Return all the lines below exactly as written. Drop every picture.

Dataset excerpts
-- Opening Marker --

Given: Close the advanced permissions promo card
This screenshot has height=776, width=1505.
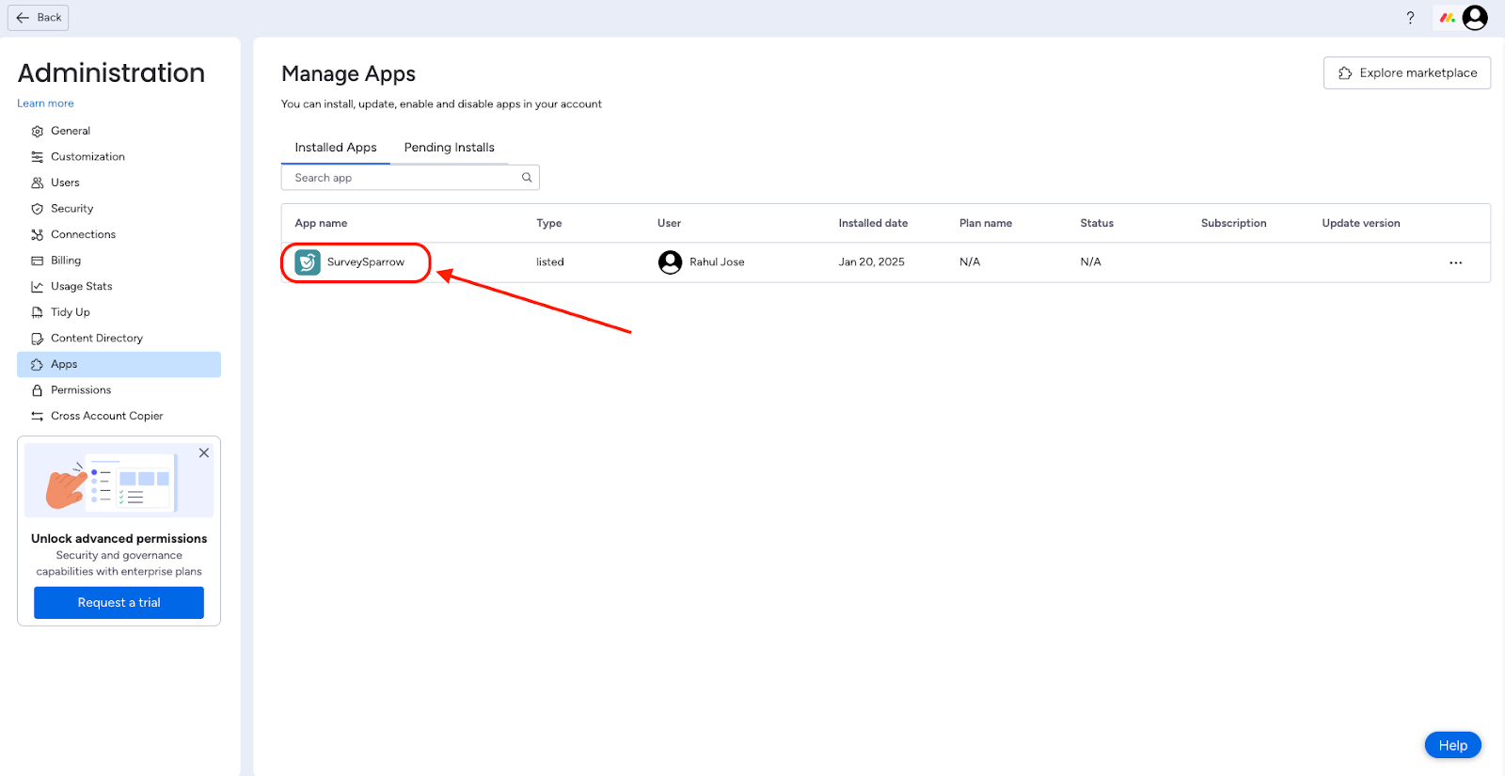Looking at the screenshot, I should point(204,452).
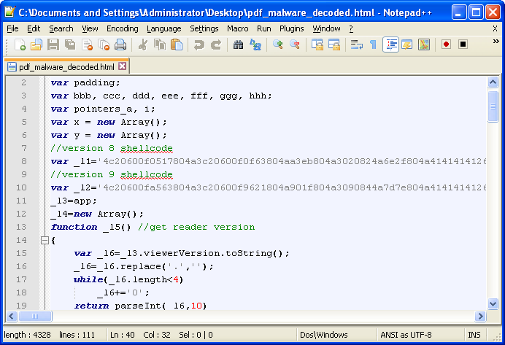Click the INS mode status bar field
The height and width of the screenshot is (345, 505).
pos(474,335)
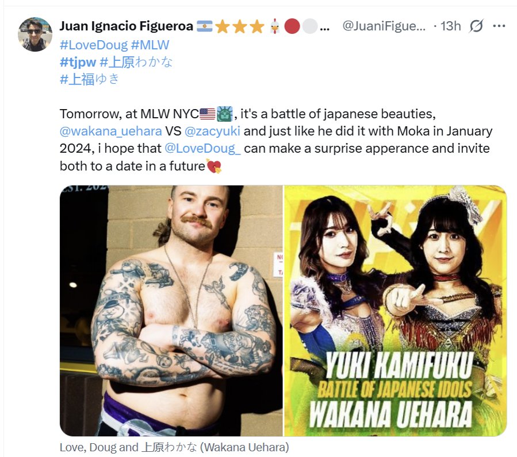Visit the @LoveDoug_ mention
This screenshot has height=457, width=517.
click(202, 148)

-- Closing Marker --

_SOLUTION TO THIS EXERCISE:_
Given: Close the advanced permissions promo card
This screenshot has height=776, width=1505.
Looking at the screenshot, I should point(204,452).
Click the INS mode status bar field
The height and width of the screenshot is (345, 505).
pos(474,335)
Visit the @LoveDoug_ mention
This screenshot has height=457, width=517.
click(202, 148)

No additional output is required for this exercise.